Израсходовав все патроны, Барбашов и Федор растерянно сжимали в руках переставшее быть грозным оружие, а Гордей судорожно искал коробку с патронами для ружья, при этом приговаривая:
– Где… где патроны, мать вашу?..
– Батя, они же под облучком… – крикнул Федор перекрывая грохот выстрелов. Он только поднялся, чтобы принести патроны, как две пули смачно впились в деревянные части повозки, обдав парня древесной пылью.
– Куда!..– крикнул Гордея, снова роняя сына на землю. – Я сам…
Между тем партизаны под крики Никифора отошли от места боя, перегруппировались и, поняв, что у пленников кончились боеприпасы, не спеша, с винтовками наизготовку, приближались к месту побоища. Гордей нашел, наконец, коробку с патронами, но покалеченная рука плохо слушалась его, и потому он никак не мог зарядить ружье…

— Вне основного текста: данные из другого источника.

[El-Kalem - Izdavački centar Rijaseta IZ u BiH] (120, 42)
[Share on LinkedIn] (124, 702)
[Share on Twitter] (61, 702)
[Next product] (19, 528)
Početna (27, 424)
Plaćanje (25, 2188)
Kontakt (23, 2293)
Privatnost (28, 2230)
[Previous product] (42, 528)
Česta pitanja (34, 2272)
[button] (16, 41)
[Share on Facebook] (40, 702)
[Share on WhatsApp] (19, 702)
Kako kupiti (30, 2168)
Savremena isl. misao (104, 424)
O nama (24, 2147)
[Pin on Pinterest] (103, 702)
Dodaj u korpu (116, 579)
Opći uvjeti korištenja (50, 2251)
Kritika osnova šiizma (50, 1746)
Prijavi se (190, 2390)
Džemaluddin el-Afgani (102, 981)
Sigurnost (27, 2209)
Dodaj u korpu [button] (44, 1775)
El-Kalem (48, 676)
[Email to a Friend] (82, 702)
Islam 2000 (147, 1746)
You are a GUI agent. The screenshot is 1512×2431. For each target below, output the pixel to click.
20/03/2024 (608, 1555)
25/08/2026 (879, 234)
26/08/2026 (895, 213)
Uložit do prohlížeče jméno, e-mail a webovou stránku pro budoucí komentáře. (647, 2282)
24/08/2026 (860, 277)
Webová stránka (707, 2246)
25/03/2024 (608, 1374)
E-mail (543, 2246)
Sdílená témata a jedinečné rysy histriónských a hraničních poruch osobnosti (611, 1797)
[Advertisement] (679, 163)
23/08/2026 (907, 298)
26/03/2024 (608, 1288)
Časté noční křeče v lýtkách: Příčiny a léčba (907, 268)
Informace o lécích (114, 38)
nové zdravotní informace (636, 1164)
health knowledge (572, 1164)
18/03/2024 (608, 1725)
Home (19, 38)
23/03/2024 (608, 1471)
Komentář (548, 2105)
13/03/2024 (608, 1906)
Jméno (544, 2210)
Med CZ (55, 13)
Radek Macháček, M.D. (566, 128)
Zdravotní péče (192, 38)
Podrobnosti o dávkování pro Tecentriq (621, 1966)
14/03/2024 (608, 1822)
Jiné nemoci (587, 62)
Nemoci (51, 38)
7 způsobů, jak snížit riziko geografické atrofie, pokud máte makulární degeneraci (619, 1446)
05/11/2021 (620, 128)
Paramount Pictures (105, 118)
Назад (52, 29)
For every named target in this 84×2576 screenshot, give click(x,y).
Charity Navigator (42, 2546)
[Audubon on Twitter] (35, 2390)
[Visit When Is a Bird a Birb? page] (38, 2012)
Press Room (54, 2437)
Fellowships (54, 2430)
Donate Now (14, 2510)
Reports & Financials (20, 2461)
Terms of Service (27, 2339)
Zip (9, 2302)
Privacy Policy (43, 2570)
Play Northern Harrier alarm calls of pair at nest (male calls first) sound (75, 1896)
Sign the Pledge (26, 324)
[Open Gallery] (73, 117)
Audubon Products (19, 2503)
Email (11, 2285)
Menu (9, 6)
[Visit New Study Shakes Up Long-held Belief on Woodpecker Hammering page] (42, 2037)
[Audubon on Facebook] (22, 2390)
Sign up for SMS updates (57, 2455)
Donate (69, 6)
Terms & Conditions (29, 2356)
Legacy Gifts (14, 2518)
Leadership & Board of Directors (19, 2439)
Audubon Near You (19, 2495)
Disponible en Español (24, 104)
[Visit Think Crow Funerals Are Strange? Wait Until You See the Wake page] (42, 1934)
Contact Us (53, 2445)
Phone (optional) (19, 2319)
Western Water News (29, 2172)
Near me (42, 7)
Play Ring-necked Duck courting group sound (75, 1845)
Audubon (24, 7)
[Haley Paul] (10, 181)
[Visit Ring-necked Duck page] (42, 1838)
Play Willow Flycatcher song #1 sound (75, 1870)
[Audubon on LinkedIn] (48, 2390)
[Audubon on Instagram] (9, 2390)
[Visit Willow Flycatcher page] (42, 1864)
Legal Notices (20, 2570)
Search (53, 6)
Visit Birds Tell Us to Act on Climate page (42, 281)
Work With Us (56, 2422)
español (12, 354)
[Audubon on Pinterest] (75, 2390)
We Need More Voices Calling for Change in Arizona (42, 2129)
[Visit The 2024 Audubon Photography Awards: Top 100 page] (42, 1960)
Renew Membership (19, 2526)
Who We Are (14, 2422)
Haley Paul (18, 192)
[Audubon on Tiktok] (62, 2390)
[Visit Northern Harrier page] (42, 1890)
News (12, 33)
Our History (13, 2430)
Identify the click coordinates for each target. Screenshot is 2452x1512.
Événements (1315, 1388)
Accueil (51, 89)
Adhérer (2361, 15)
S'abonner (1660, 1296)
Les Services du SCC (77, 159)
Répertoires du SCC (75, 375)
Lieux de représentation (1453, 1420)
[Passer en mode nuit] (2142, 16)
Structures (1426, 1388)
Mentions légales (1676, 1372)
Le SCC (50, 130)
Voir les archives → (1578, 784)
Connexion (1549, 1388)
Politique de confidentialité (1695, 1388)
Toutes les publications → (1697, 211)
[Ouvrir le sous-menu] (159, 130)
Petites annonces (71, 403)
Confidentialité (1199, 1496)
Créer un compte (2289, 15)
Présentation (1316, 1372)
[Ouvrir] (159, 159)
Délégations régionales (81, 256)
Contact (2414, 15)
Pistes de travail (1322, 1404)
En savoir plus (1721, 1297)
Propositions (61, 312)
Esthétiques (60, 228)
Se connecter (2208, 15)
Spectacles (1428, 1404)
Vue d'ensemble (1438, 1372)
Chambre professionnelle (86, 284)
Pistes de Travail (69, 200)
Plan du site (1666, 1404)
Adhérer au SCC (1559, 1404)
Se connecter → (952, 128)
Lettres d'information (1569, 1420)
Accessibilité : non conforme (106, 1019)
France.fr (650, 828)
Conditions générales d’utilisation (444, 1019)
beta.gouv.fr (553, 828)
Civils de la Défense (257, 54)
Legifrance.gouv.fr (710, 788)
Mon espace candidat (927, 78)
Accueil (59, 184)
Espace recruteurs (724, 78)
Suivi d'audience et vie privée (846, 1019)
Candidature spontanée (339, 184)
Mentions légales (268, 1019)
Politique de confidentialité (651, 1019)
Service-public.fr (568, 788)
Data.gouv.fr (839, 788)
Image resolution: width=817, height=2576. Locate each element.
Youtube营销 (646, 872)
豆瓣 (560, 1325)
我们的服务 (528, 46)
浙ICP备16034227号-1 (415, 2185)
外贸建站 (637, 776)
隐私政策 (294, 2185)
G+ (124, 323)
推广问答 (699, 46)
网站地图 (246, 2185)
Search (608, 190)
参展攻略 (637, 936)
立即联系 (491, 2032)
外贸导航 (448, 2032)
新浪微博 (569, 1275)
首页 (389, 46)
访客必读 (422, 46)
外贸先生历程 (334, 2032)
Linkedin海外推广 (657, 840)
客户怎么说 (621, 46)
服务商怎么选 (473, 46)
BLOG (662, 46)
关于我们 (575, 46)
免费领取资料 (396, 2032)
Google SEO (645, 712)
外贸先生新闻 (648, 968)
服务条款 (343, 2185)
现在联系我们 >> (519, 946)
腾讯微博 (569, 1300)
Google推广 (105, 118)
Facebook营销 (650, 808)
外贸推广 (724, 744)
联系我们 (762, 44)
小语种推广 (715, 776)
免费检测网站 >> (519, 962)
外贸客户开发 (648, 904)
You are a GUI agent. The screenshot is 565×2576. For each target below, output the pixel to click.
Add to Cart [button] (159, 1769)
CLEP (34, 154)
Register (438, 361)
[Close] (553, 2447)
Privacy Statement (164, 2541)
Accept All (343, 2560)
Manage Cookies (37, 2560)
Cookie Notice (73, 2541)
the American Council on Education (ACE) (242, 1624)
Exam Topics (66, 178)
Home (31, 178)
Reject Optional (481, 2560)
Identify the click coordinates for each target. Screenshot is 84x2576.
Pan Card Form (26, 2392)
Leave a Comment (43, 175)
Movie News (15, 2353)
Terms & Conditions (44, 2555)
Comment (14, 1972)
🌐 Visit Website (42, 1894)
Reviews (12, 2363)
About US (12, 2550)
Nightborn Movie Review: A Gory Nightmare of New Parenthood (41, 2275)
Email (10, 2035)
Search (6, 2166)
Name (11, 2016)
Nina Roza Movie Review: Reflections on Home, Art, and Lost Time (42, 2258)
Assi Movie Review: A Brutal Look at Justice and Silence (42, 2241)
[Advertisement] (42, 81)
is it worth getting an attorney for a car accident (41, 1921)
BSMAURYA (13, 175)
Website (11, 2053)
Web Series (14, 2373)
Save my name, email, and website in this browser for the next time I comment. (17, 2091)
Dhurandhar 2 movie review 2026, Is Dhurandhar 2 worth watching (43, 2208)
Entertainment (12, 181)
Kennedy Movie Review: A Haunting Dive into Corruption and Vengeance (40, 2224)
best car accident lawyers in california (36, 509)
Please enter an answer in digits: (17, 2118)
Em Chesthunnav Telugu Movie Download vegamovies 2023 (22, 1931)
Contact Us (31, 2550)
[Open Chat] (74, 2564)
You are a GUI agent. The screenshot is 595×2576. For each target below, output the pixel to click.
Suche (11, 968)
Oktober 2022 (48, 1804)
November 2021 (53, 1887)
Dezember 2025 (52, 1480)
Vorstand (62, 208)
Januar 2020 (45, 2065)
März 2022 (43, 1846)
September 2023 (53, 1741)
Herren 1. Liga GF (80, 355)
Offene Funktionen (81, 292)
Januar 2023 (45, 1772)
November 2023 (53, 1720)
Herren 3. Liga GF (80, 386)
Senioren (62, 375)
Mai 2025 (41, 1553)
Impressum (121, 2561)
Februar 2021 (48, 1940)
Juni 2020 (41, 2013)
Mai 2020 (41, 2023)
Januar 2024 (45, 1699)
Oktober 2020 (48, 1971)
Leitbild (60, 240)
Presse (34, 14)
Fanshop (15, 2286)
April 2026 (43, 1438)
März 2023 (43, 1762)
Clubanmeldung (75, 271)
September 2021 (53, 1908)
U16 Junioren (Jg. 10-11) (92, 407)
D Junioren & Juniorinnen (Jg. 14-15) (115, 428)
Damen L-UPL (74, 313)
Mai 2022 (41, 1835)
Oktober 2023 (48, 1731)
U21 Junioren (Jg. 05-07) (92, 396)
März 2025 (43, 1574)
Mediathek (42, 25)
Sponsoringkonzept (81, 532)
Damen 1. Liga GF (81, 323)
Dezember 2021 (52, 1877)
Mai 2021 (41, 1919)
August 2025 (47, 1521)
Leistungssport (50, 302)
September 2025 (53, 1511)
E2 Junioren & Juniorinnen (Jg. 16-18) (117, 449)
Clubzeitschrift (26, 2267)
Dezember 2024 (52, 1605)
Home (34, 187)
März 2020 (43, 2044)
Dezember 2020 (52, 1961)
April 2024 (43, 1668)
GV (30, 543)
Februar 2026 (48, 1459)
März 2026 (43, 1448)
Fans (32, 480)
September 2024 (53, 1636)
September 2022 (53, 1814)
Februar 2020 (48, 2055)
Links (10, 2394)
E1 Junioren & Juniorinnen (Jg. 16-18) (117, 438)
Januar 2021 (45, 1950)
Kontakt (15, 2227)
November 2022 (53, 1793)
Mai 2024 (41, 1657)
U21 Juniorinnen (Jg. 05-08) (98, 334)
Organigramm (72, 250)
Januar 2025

– Эй, там, в коляске, а ну встать и руки вверх! – это уже командовал Никифор. – Смерть ваша пришла!..
Но в ответ прозвучал нестройный залп. Стреляли из ближайших кустов. Еще два бандита упали с лошадей, а оставшиеся осадили коней и стали пятиться, испуганно оглядываясь по сторонам, а затем рванули назад по дороге, по которой еще полчаса назад гнались за своими жертвами. Гордею, наконец, удалось зарядить ружье, он вскинул его и выстрелил дуплетом вслед убегающей троице. Одновременно из кустов раздался еще один залп, и чуть приотставший всадник вместе с лошадью рухнул, как подкошенный…
– Господи, кого ты нам послал во спасение?! Велика твоя милость и наша благодарность тебе безмерна… – Алена, стоя на коленях в тарантасе горячо молилась и клала поклоны навстречу четырем казакам, что вышли из кустов и теперь направлялись к ним.
– Господин есаул! Иван Петрович! Это мы… – с усталой улыбкой на лице говорил черноусый красавец, волоча за собой по траве винтовку. – Едва поспели…
Раненый слабо улыбался, глядя на своего урядника, а потом кинул взгляд на едва переводящего дыхание Гордея и сказал негромко:
– Оглушил ты меня, дядя, своей гранатой… На германской я контузию получил – голова как колокол звенит от каждого взрыва…
– Извиняй, ваше благородие, коли что не так… – отозвался Гордей.
– …Все так, да только шуметь-то не надо было…– теперь есаул, превозмогая боль, улыбался широкой улыбкой.
– Ага, больше не буду…– Гордей понял шутку офицера, поддержал ее и теперь сам улыбался, медленно опускаясь на траву рядом с повозкой, и повторяя, как в забытьи, – вот ей-ей – не буду, никогда больше не буду …
Теперь он уже не улыбался, а пытался подавить нервный смех, который сотрясал все его крепкое жилистое тело.
– Никогда больше так не делай…– словно поджигал его есаул, и сам зашелся в смехе, морщась от боли. – …зачем же шуметь-то?..
– Точно, вашбродь – не буду, никогда не буду…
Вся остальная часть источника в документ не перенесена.